Hi Christian,
Did you have a chance to test int8 and int4? They are heavily relying on
newer SIMD instructions especially things like AVX512, and maybe they
face a larger performance impact without -march=native. BTW, for recent
large language models, in fact int4 does not lose much performance[1],
and should be the default precision to run locally since it ought to be
anyway faster than CPU float point.
If llama.cpp really lose a lot of int4 performance without SIMD, that
could be more demotivating to be honest.
I'm also a llama.cpp user through Ollama[2]'s convenient wrapping work.

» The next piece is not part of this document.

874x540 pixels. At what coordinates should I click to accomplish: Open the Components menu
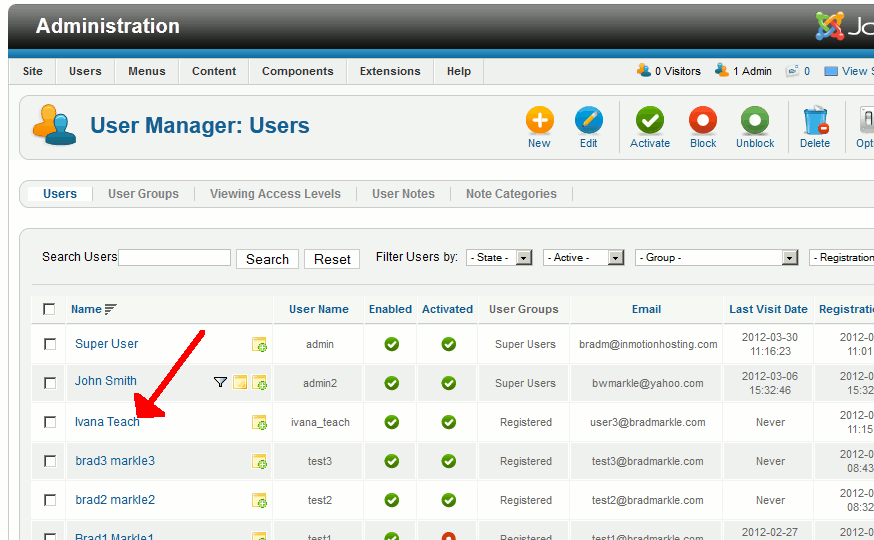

It is too complicated to consider for packaging -- I mention it here in
order to give you a better idea on how the ecosystem uses llama.cpp, in
case you did not see it before.
To my point of view, llama.cpp is more suitable for source-based
distributions like Gentoo. In the past I proposed something similar for
Debian but the community was not interested in that.
In terms of the BLAS/MKL-like approach for SIMD capability dispatching
... I bet focusing on something else is more worthwhile.
Thanks for the update!
[1] https://arxiv.org/html/2402.16775v1
[2] https://ollama.com/
On 12/22/24 08:21, Christian Kastner wrote:
Hi Cory,
On 2024-12-15 08:45, Cordell Bloor wrote:
I would also argue that you're taking on too much responsibility trying
to enable -march=native optimizations. It's true that you can get
significantly more performance using AVX instructions available on most
modern computers
I just tested a 3.2B model with f16, and with AVX and other features
turned off, and tokens/s went down by a factor of 25x.
but if llama.cpp really wanted they could implement dynamic dispatch themselves.
Upstream seems to want people to just clone, configure, and build
locally. I don't think we can infer much regarding other design choices.
Why not deliver the basics before we try to do something fancy?
[...] There's value in providing a working package to users today, even
if it's imperfect.
Performance is crippled too badly for any practical use. We can't ship
this. Especially since it is so easy to use upstream.
llamap.cpp is intentionally designed to be trivial to deploy: no
dependencies by default, and the simplest of all build processes. It
doesn't benefit that much from packaging, compared to other software.
The approach I plan to look into is to build and ship all backends, to
make them user-selectable. Similar to what Mo does for MKL.
Best,
Christian